I find it interesting that the Ennet House Drug and Alchohol Recovery House (sic) is right next to the Enfield tennis academy, because it got me thinking about some parallels between tennis and drugs (or more specifically, sports obsession and substance addiction).
When the book was going over some of the things that addicts/mental patients learn during recovery, it kept mentioning a bunch of strategies and lessons patients are taught in order to regain control of their lives. These continous lessons of control reminded me of the strict sports lessons of James's Incandenza's father, which were then taught by James to his son, Hal (especially those regarding controlling your body). I'm drawing closer parallels between mental patients and tennis players as the novel goes on, in their similarly obsessive, struggling, carefully monitored existence.

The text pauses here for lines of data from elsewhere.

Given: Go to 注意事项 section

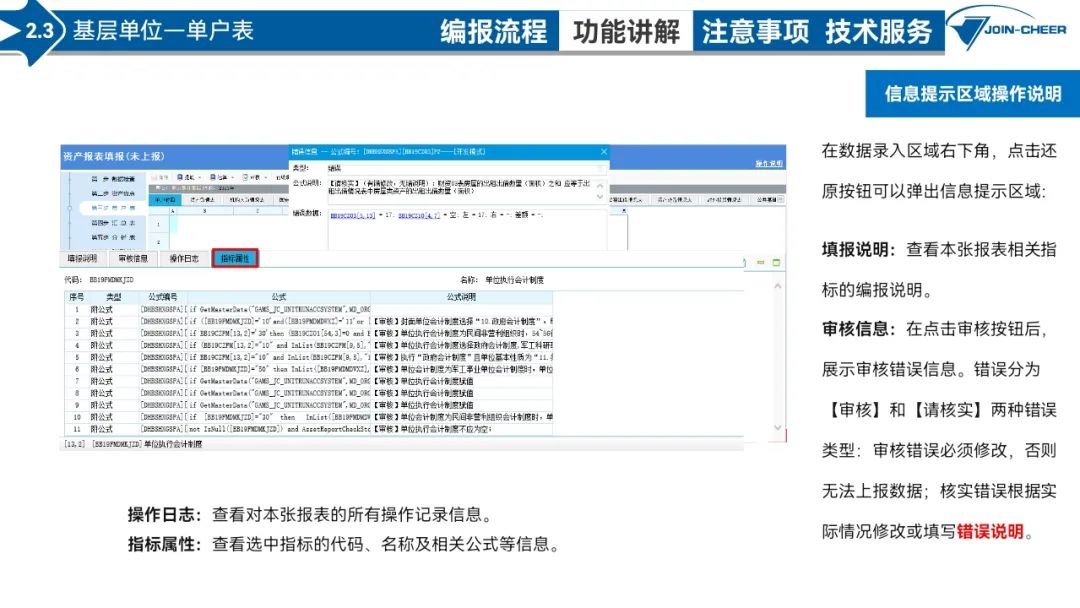Looking at the screenshot, I should tap(755, 31).
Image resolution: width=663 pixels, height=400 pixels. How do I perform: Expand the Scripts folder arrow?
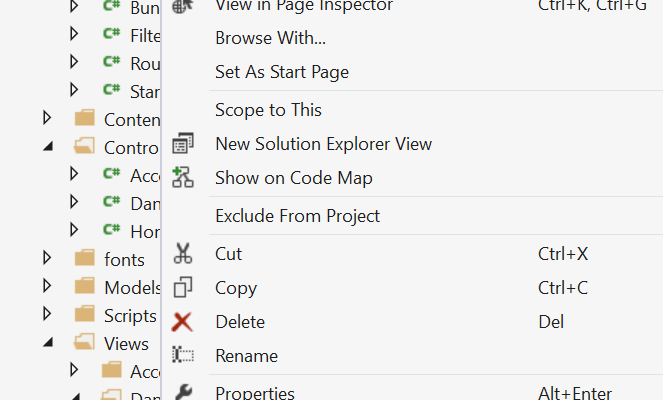point(47,315)
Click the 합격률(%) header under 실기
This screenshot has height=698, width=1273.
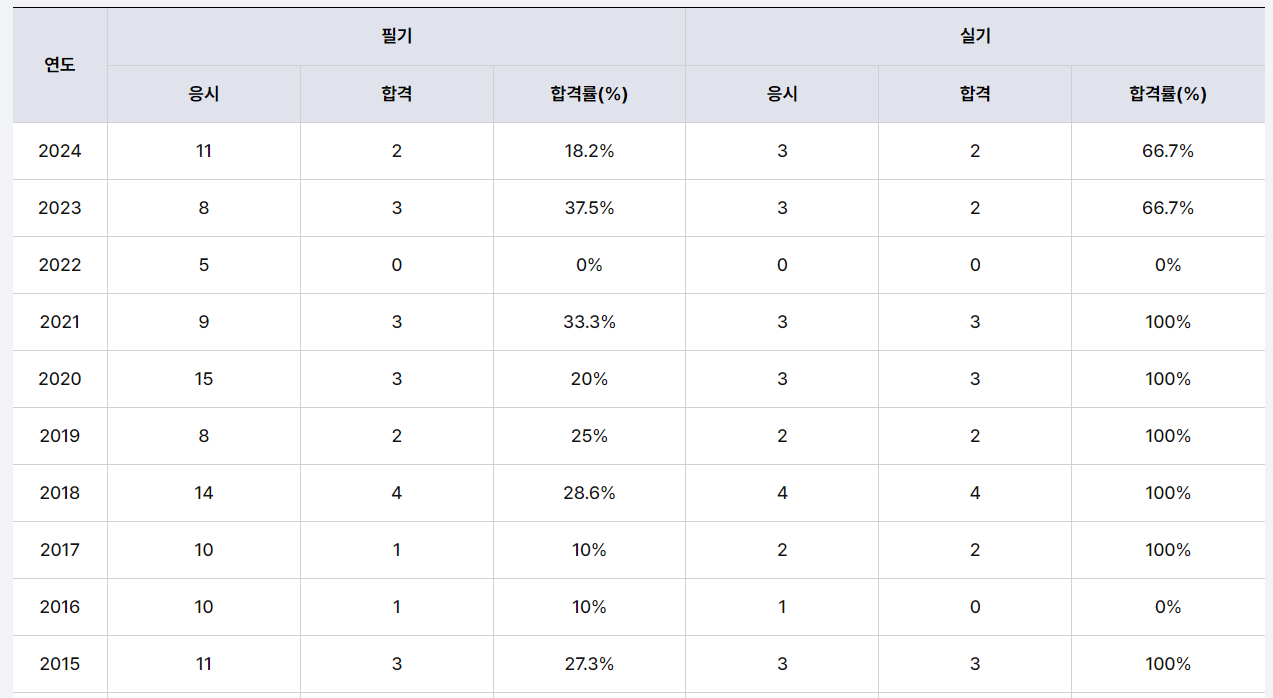click(1168, 94)
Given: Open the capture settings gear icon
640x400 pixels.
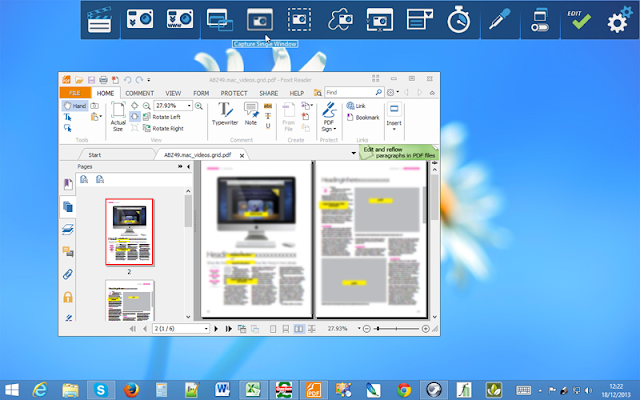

This one line stuck out for me: Drug addicts learn "that, perversely, it is often more fun to want something than to have it" (205). That particular passage paralell's Hal's life: he learned that the better he got at tennis, the more was expected of him. The boys at the Enfield Tennis Academy are all competing to be at the top of the rankings, when in reality, the better they perform, the more is expected of them. Hal captured that idea pretty well in this quote from his digital entertainment cartridge, titled "Tennis and the Feral Prodigy": "Here is how to avoid thinking about any of this by practicing and playing until everything runs on autopilot an talent's unconscious exercise becomes a way to escape yourself, a long waking dream of pure play. The irony is that this makes you very good, and you start to become regarded as having a prodigious talent to live up to" (173). This theme seems to repeat itself throughout the novel... deflated dreams, unreasonable expectations, etc.
I think your connection between sports obsession and substance addiction is spot on. I found this quotation right at the end of the reading:
"he found he liked being with his P.G.O.A.T. straight while she ingested, he found it exciting, a vicariously on-the-edge feeling he associated with giving yourself not to any one game's definition but to yourself . . . the whole substance issue was natural and kind of free" (296).
It's interesting that Orin is so interested in the vicarious thrills here since sports professionals/stars are often living other people's vicarious dreams. I think that the want for freedom is definitely an issue for athletes, who have very little freedom in terms of diet and training. It's like substances are a way out of the strict lifestyle athletes otherwise have to conform to in terms of the maintenence of their bodies.
Another interesting point of convergence is the sense of (forced) community that both the tennis academy and the rehabilitation center share. I found the list from about 200-205 of "exotic new facts" that one acquires from being in rehab. Regardless of their empirical validity, I found this list fascinating and was struck by how similar I imagine the analogous list for ETA would be. It's all about living in close quarters and learning each others' personality quirks, not to mention hopes and dreams and irritating mannerisms and all of that, which can be both extremely frustrating and rewarding all at once. The earlier described incident where the woman stabs the man with a fork sticks out in my mind. We get both parties' accounts, which end up forming a rather hysterical whole. The man who gets stabbed speaks to the difficulties of close-quarter living in the transcript of his drop-in hours session: "Honestly. I know part of this process is learning to lvie in a community. The give and take to let go of personality issues, turn them over. Et cetera. But is it not also supposed to be and here I quote the handbook a safe and nurtuing environment? I have seldom felt less nurtured than I did impaled on that table I have to say" (178). Alas, dorm life feels like this all too often.